Hello, I'm investigating how to deal with timezones for an application that will get to processes billions of timestamped events, generated in just about any part of the world. Timestamps are in local time (without timezone, only post- and other codes) and we need them in UTC time. Money is involved, so it is of critical importance that intervals between events are calculated correctly. There's two steps involved in this: - given some geo data and some lookup tables from a database like geopostcodes.com, determine the timezone id - convert to UTC using the latest Time Zone Database Development wise it's fairly simple to automate. We're using joda time and this library allows to plugin a custom Timezone provider which can then use the latest TZ database. However, I see some issues: 1) I noticed that certain timezone ids are deleted in newer versions: tzdata2014a contains America/Shiprock, newer versions don't. This may lead to issues whenever recalculations are needed in the future. What is the likelyhood that ids are deleted? 2) Do rules from the past ever change? In other words, can we assume that a recalculation of a past local date to a UTC date will always yield the same result with newer versions of the TZ database? If so, is this a common thing and would one then recommend saving the TZ database version with which the conversion was performed along with the UTC date? Hope one of you can shed some light! Cheers, Joris

Joris Van den Bogaert wrote:
1) I noticed that certain timezone ids are deleted in newer versions: tzdata2014a contains America/Shiprock, newer versions don't.
No, America/Shiprock is still present in the latest tz release. It's in the 'backward' file. If you're concerned about backward compatibility, you should use the 'backward' file.
2) Do rules from the past ever change?
Yes, it happens all the time as we find out more about the past (or, in some cases, find out that what we thought we knew was bogus). A proposed change of that sort for Moscow in 1921 was published today, for example; see: https://github.com/eggert/tz/commit/8d558674ce15736f4db98332e9d1e86b1555c340
would one then recommend saving the TZ database version
One might, if one knew that one was using exactly a particular TZ database version. But that's often not the case; if someone else installed your database, they may have applied their own updates, e.g., point updates for pressing changes. And depending on your configuration, perhaps the TZ database might be updated during your computation. So it might be wise for you to record both UTC and local time, instead of trying to rely on tz version.

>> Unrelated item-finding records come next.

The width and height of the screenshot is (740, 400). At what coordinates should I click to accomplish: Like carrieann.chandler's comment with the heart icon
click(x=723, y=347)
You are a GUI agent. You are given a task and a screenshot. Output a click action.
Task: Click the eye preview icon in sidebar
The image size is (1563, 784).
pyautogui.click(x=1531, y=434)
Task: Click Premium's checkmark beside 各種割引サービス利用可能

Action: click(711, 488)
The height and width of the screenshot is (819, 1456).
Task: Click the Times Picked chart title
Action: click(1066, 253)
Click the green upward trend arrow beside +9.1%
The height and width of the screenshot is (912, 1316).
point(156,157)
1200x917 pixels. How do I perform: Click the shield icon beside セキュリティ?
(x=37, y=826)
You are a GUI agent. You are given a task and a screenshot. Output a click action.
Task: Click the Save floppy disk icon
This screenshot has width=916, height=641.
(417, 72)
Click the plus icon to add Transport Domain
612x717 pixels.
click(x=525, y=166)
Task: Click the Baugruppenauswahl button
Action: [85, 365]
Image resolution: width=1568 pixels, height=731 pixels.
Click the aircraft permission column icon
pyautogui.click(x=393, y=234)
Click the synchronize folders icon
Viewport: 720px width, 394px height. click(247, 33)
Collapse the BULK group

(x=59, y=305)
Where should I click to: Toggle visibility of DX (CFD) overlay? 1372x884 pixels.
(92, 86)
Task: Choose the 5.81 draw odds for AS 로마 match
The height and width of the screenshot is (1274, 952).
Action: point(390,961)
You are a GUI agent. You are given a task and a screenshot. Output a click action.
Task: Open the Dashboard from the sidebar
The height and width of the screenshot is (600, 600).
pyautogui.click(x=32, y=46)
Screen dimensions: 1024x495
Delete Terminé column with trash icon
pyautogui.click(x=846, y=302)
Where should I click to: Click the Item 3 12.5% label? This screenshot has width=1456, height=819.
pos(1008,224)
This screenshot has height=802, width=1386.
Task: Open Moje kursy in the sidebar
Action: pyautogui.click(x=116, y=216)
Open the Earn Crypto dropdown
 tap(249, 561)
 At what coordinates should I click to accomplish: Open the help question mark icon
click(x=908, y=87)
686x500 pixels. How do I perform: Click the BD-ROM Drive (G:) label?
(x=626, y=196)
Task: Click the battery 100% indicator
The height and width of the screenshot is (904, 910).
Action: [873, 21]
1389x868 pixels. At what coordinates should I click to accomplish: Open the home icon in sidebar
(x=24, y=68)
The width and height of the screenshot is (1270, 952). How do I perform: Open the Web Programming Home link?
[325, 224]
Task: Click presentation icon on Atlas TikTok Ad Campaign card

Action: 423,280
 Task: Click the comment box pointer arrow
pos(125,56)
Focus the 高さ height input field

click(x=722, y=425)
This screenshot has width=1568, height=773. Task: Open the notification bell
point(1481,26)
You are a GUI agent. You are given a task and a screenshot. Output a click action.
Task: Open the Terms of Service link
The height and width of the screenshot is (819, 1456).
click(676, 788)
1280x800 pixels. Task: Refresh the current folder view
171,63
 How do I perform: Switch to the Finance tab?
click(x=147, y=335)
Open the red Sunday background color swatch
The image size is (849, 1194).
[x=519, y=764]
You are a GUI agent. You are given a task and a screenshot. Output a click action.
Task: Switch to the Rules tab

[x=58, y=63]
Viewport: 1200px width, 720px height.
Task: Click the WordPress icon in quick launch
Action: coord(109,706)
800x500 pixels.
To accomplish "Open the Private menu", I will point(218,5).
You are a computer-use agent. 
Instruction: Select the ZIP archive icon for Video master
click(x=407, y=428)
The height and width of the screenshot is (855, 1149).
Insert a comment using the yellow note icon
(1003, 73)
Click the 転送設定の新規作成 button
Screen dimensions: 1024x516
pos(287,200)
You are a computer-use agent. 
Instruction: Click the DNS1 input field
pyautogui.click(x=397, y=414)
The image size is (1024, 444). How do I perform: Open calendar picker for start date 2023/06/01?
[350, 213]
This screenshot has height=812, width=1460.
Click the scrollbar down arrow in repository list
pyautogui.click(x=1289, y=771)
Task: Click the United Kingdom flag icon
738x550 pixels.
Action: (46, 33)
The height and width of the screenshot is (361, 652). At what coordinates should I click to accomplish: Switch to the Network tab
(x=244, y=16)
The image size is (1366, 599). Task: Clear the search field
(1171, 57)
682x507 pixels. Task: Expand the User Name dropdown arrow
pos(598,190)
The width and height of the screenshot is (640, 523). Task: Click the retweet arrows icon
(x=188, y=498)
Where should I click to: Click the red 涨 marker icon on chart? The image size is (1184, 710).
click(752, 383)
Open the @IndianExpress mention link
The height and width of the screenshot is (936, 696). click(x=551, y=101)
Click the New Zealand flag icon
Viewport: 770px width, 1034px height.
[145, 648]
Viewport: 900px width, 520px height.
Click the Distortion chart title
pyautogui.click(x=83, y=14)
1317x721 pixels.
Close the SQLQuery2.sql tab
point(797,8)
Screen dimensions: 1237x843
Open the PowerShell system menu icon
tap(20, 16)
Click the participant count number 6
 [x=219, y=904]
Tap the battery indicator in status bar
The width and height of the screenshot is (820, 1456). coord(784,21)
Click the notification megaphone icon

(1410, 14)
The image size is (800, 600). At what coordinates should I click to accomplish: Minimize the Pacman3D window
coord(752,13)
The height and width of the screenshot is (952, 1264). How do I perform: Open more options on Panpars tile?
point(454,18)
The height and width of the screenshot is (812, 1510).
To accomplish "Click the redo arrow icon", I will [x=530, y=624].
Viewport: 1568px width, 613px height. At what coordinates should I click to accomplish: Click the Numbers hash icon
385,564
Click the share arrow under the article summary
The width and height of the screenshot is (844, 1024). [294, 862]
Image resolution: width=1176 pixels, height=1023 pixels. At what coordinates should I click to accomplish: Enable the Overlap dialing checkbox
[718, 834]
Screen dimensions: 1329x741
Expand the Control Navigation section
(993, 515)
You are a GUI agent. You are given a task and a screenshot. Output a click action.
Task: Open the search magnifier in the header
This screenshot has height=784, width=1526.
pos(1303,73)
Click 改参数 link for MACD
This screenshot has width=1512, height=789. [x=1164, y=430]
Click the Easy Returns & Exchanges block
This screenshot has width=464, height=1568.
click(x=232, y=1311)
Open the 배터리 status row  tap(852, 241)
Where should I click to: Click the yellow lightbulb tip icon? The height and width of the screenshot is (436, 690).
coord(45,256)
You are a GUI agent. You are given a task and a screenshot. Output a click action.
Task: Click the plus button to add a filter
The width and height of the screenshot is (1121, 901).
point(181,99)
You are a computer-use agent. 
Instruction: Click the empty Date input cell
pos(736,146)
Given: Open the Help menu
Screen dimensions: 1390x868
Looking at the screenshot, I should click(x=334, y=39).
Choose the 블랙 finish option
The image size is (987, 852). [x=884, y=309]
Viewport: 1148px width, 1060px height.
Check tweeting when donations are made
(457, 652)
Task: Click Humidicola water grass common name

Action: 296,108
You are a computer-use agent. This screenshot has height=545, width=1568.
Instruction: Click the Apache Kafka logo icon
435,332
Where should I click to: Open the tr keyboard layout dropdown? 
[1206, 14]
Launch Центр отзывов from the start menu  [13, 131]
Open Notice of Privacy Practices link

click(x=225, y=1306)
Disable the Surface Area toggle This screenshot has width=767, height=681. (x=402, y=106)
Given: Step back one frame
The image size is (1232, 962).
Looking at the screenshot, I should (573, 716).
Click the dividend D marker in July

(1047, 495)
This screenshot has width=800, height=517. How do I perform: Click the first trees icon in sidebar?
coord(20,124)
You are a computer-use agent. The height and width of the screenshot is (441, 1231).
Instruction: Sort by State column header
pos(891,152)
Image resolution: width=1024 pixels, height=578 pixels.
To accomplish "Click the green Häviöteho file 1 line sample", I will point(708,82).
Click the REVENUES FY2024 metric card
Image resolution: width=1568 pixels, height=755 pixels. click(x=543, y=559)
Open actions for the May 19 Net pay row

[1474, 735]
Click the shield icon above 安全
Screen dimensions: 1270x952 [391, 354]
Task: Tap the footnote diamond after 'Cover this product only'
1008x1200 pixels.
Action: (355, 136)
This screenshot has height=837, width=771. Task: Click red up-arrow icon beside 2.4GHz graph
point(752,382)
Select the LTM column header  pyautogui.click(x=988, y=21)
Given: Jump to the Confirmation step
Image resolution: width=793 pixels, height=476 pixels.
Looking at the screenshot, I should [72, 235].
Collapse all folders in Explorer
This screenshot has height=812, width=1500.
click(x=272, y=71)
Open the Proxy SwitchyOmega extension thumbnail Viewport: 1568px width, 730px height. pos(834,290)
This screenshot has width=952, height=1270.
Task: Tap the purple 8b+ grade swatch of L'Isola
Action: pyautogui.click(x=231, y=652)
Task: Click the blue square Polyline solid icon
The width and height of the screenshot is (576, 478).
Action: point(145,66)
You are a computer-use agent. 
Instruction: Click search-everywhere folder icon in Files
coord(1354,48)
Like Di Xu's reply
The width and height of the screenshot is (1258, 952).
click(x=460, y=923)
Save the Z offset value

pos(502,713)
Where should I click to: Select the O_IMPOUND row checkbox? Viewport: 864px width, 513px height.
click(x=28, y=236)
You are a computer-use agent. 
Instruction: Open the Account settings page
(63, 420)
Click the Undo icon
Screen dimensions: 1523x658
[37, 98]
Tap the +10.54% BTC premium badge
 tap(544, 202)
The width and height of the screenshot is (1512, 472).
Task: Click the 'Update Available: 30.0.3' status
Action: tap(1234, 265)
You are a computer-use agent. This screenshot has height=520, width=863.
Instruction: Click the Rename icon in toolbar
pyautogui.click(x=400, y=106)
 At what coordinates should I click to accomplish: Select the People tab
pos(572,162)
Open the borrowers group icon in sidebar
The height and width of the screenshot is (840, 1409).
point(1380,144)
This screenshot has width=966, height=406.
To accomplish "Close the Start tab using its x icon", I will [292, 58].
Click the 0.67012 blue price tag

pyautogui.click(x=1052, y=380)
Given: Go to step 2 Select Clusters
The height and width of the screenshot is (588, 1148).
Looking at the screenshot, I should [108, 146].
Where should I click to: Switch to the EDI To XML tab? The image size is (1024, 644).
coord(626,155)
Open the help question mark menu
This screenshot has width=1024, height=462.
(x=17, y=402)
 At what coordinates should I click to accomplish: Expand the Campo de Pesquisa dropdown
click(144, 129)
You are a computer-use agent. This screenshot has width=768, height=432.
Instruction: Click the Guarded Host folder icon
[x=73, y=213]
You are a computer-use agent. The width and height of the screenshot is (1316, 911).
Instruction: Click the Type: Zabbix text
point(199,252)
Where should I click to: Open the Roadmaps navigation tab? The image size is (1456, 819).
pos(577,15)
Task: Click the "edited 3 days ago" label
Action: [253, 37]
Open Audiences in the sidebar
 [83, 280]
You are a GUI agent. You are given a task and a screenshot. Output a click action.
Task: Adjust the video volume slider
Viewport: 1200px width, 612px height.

Hi Paul, Oops, I forgot to compile and include "backward" as well. Many thanks. Looking at the git log, it looks like most changes are typos and adjustments to data far away in the past, like the early 1900's or Big Bang :) changes and sometimes the very near future, like Egypt and Turkey. I didn't find any substantial changes that were made in the near past. We were already planning to record both UTC and local time, but we were considering adding an extra field TZ_VERSION. With the inclusion of the "backward" file in the compilation process, that does not seem to be necessary. In addition to storing the local and UTC time, I believe we need to include the timezone id as well. If not we'd have to version the GEO lookup tables as well. Hypothetically, let's say Catalonia becomes a separate state on 1/1/2015 and decides to have a timezone UTC+01:30 instead of CET. Do you guys then decide to create a new timezone Europe/Barcelona? What (should) happens when converting the datetime 1/1/2014 with "Europe/Barcelona", a timezone that didn't exist at that time? Sorry for the trivial questions, I'm new to this field. Cheers, Joris -----Original Message----- From: Paul Eggert Sent: Sunday, June 01, 2014 2:02 AM To: Joris Van den Bogaert ; tz@iana.org Subject: Re: [tz] changes to the TZ database over versions Joris Van den Bogaert wrote:
1) I noticed that certain timezone ids are deleted in newer versions: tzdata2014a contains America/Shiprock, newer versions don't.
No, America/Shiprock is still present in the latest tz release. It's in the 'backward' file. If you're concerned about backward compatibility, you should use the 'backward' file.
2) Do rules from the past ever change?
Yes, it happens all the time as we find out more about the past (or, in some cases, find out that what we thought we knew was bogus). A proposed change of that sort for Moscow in 1921 was published today, for example; see: https://github.com/eggert/tz/commit/8d558674ce15736f4db98332e9d1e86b1555c340
would one then recommend saving the TZ database version
One might, if one knew that one was using exactly a particular TZ database version. But that's often not the case; if someone else installed your database, they may have applied their own updates, e.g., point updates for pressing changes. And depending on your configuration, perhaps the TZ database might be updated during your computation. So it might be wise for you to record both UTC and local time, instead of trying to rely on tz version.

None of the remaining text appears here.